People across the country watched last weekend in horror as evidence emerged of disgraceful police conduct towards peaceful attendees of a vigil to mourn the murder of Sarah Everard. Many expressed a collective anger and despair that so many women still suffer violence at the hands of men as part of their everyday life.
Despite the government’s attempt to conjure up ‘smoke and mirrors’ this week as part of damage control, this incident shows that there are still serious questions to be asked over the powers that our police forces have, the way that these powers are executed, towards whom they are targeted, how they are scrutinised and how those with such power are held account.
The government regularly expresses concern about the standards of human rights in other countries.
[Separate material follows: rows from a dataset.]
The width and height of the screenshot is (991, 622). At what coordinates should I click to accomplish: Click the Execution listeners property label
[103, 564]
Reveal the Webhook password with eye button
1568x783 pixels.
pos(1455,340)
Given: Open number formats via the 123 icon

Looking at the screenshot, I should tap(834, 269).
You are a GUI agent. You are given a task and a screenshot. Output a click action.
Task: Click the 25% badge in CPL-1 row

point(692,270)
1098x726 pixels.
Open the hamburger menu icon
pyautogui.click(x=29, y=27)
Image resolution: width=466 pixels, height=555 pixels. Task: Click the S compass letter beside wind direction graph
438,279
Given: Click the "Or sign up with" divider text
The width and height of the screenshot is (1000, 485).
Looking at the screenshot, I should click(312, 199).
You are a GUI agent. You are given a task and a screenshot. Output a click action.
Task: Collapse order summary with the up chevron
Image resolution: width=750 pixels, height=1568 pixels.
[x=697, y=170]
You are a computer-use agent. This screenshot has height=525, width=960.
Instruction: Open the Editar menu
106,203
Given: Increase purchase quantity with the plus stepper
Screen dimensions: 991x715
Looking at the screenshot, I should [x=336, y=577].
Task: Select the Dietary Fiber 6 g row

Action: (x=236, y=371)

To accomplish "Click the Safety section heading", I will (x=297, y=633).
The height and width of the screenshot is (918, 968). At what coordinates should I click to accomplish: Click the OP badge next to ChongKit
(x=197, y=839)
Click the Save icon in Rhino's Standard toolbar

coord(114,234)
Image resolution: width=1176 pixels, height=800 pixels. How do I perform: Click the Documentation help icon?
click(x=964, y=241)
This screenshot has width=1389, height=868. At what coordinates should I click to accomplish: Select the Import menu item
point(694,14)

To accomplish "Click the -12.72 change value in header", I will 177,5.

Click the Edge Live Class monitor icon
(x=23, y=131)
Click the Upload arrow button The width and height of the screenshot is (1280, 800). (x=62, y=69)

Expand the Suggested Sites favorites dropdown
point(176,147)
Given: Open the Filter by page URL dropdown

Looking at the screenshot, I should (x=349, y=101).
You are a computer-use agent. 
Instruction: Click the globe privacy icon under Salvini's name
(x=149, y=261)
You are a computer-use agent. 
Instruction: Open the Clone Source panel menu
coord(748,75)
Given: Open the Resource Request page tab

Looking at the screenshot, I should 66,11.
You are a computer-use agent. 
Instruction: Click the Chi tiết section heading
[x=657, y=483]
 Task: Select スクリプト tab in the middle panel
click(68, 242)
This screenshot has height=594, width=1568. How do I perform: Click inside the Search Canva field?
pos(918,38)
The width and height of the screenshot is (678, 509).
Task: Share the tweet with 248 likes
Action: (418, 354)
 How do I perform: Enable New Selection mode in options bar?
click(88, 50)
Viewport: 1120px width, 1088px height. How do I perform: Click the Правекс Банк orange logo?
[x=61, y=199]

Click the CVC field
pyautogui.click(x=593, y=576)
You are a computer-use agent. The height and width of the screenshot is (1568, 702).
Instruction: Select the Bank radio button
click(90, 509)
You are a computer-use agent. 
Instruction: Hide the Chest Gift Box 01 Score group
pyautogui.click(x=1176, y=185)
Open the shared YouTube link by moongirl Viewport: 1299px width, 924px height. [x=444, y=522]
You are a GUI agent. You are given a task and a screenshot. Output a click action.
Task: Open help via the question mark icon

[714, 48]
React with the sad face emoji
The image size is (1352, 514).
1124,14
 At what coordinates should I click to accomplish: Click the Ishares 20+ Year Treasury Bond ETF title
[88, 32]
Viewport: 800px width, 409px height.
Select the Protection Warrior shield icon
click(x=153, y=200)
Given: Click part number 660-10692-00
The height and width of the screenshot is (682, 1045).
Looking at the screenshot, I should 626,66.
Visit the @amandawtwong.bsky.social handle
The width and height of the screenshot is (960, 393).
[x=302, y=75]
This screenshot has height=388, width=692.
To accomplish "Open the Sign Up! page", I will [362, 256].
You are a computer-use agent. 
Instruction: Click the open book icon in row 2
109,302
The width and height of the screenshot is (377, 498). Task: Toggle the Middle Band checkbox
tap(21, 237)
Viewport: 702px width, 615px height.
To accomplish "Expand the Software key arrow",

Yet, if the PCSC bill is enacted, the director of well-respected human rights organisation Liberty says it would “expose already marginalised communities to profiling and disproportionate police powers through the expansion of stop and search, and Gypsy, Roma and Traveller communities may face increased police enforcement through the criminalisation of trespass”.
Whilst we are in the grip of the pandemic, with enormous powers being passed on to the police to enforce coronavirus rules, it is shocking that the government plans to hand over yet more powers, masked by the pretence that these laws are being proposed to make communities safer.
Protests are often a space for those most marginalised to make their voice heard. In the last year, we saw this in the Black Lives Matter protests and we saw it over the weekend. We also saw police ride into protesters on horses last year, and violently grab women last Saturday.
Freedom of speech, intrinsically linked to the freedom to protest, should be enshrined in our legislation, ensuring it is available to all. This bill would give the government even more power to decide whether a protest is allowed to go ahead. No wonder people up and down the country are alarmed, especially given our current Home Secretary has referred to anti-racist Black Lives Matter protesters as “thugs”.
The crux of the matter goes beyond this, however: the right to protest must be protected, or else we find ourselves on an extremely worrying path, with a totalitarian government able to silence whomever it chooses.
The police, crime, sentencing and courts bill also threatens the way of life for Gypsy, Roma and Traveller communities, through greater police powers targeting them. Likewise, despite the rhetoric, all evidence indicates that it is not likely that the bill will even cut crime and make those that are not being targeted in the bill safer.
Successive governments have brought in longer sentences and planned to create more prison places, yet this hasn’t reduced crime or slowed the rate of reoffending. At the same time, the over-representation of Black, Asian and ethnic minority communities in the prison population and deaths in custody continues to blight our criminal justice system.
This bill does not include any specific measures to prevent male violence against women and girls, nor does it address the fact that a large proportion of women in prisons are survivors of domestic abuse and other types of gendered violence.
Dr Kate Paradine, chief executive of Women in Prison, has pointed out that there is “no evidence that harsher and longer prison sentences make our communities safer or help rehabilitation”. She argues that “alongside building more prison places, this bill risks entrenching inequality and an already archaic system without solving the harms that plague our society”.
This legislation will be felt in marginalised communities more than any other. It will be felt by women unable to protest at the everyday violence they face, and by those from ethnic minority backgrounds, whose lives are policed disproportionately and who suffer with that every day.
It will be felt by Gypsy, Roma and Traveller communities unable to maintain their way of life because of a government that legislates to other them. It will be felt by trade unions, anti-racist campaigners and climate emergency activists when they try to change the world for the better.
I will continue to oppose it, as a voice for my constituents, as a voice for all of those marginalised communities and as a voice for human rights and democracy.